* _CONSIGNES DE TRAVAIL_:
1. Dans le texte sur Mallarmé et la politique, que dit Mallarmé de Zola quand celui-ci publie « J'accuse » ?
2. Poursuivez le texte sur Mallarmé et la politique après sa dernière phrase.

* _TEXTE D'ÉTUDE_:
═══

Cet idéalisme poétique le rend étranger aux grands mots qui agitent la vie politique de son temps : démocratie, république, monarchie, socialisme, avenir et progrès, le poète reste sourd à ces cymbales, il les éloigne de sa tâche. Certes, on peut trouver dans sa correspondance des réactions à la vie politique. Lorsque Zola publie « J'accuse », Mallarmé dit qu'il a « agi en très brave homme et en homme très brave260 ». Mais en Mallarmé, le poète récuse l'homme ; sa tâche est une « Action restreinte », où « l'écrivain » joue le rôle d'un « spirituel histrion261 ». Comme l'écrit Bertrand Marchal, pour le poète, « la société, la démocratie, la république sont moins des réalités que des effets de discours », « des mythologies contemporaines » entretenues par « la crédulité évidemment entretenue des citoyens262 ». Mallarmé et les poètes symbolistes qui vont le suivre (Paul Valéry au premier chef) ne sont pas complètement étrangers au monde, ils tirent les conséquences de la rupture ontologique, religieuse et épistémologique où il est entré et qui compromet la politique elle-même. La plupart des contemporains de Mallarmé sont incapables de saisir ce renversement : « Dans une société sans stabilité, sans unité, il ne peut se créer d'art stable, d'art définitif. De cette organisation sociale inachevée, qui explique en même temps l'inquiétude des esprits, naît l'inexpliqué besoin d'individualité dont les manifestations littéraires présentes sont le reflet direct263. »

═══

* _DONNÉES D'EXERCICE_:
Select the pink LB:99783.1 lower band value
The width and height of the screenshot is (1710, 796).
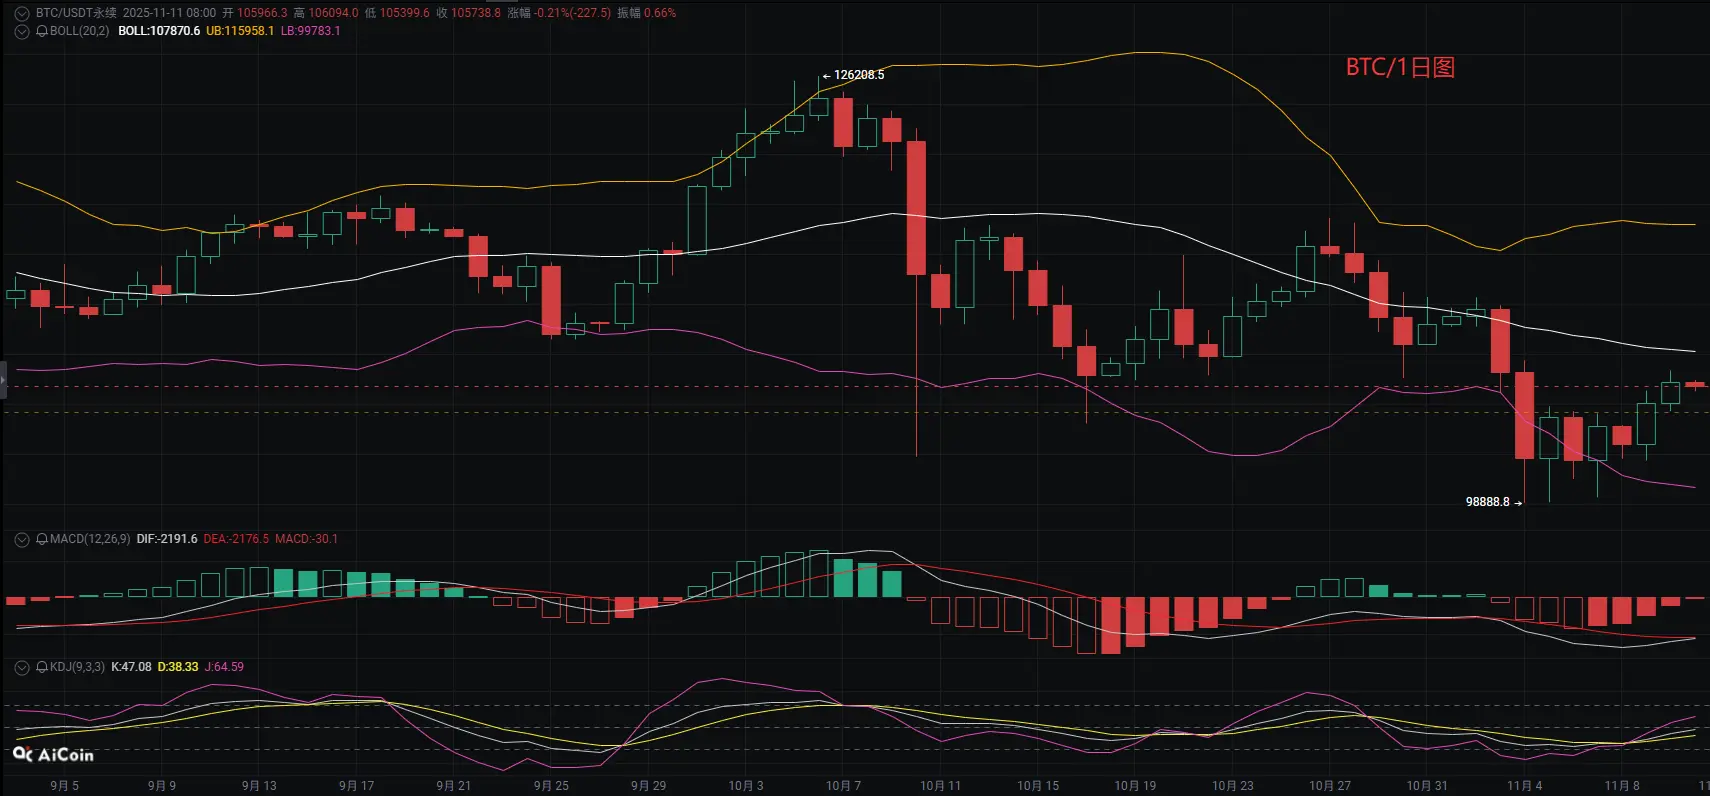310,31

═══

* _RÉPONSES PAR POINT_:
1. Il dit que Zola a « agi en très brave homme et en homme très brave ».

2.
Ainsi, l'ambition mallarméenne s'apparente à l'effort secret de l'alchimiste en quête de transmutation. « Un désir indéniable est de séparer comme en vue d'attributions différentes le double état de la parole, brut ou immédiat ici, là essentiel. Narrer, enseigner, même décrire, cela va et encore qu'à chacun suffirait peut-être pour échanger la pensée humaine, de prendre ou de mettre dans la main d'autrui en silence une pièce de monnaie, l'emploi élémentaire du discourt dessert l'universel reportage dont, la littérature exceptée, participe tout entre les genres d'écrits contemporains264. » La syntaxe hermétique des recueils mallarméens, l'écriture extraordinairement savante et complexe, forment un jeu et une musique qui détournent loin d'eux le banal lecteur, une fuite hors des injonctions sociales, politiques ou religieuses. Avec Mallarmé, le « n'importe où hors du monde » de Baudelaire est devenu une sorte de « en poésie seulement » et le travail poétique, la seule voie de salut – aristocratisme altier, où Mallarmé rejoint Flaubert et annonce Proust. Le double divorce entre le poète et la société, entre le rêve et l'action, dont témoignait déjà la plainte romantique, trouve ici son expression la plus radicale.

Verlaine sonne le glas du monde ancien, il pleure la mort des héros et des ferventes légendes :

Après le désenchantement des romantiques, qui ne laisse pas indemne Victor Hugo lui-même, la littérature se détourne du roman et se réenchante par le pouvoir de la poésie. Au lieu de refaire le monde ou de l'éclairer, elle cherche à le suggérer, à le dépasser ou à cultiver des sensations. Essentialisme platonicien ou néo-hégélien, poétique de la dissémination ou de la mise en procès du sens au bénéfice de la suggestion, ou encore témoignage de la divine Présence, les philosophes du XX e siècle n'en finiront pas d'explorer les arcanes de la pensée mallarméenne.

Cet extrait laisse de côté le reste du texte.